- _AIM_:
Please set down each line of the records below word for word, leaving out the pictures.

- _ENTRIES SUPPLIED_:
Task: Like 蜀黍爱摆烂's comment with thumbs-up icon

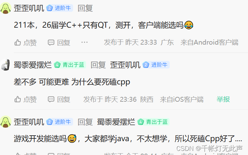Action: [18, 99]
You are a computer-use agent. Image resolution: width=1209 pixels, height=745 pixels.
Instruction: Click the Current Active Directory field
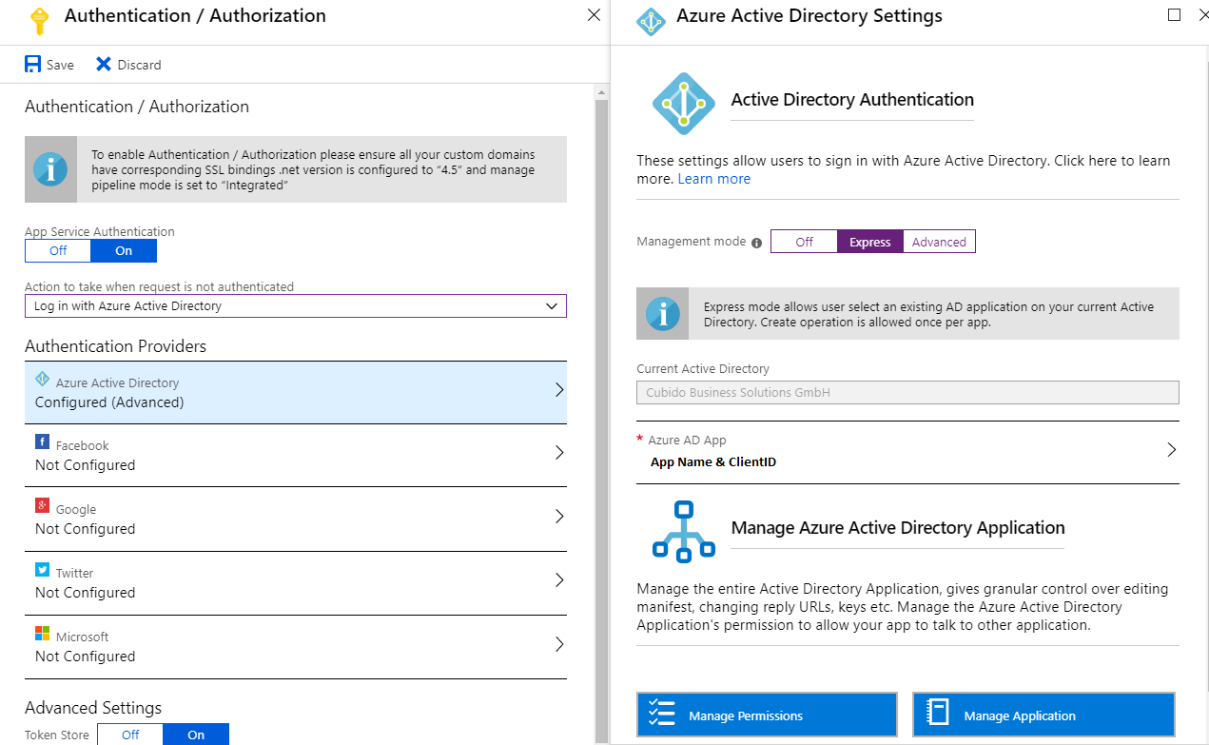[907, 392]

- _SOLUTION_:
Task: Like 蜀黍爱摆烂's comment with thumbs-up icon

Action: [18, 99]
You are a computer-use agent. Image resolution: width=1209 pixels, height=745 pixels.
Instruction: Click the Current Active Directory field
[907, 392]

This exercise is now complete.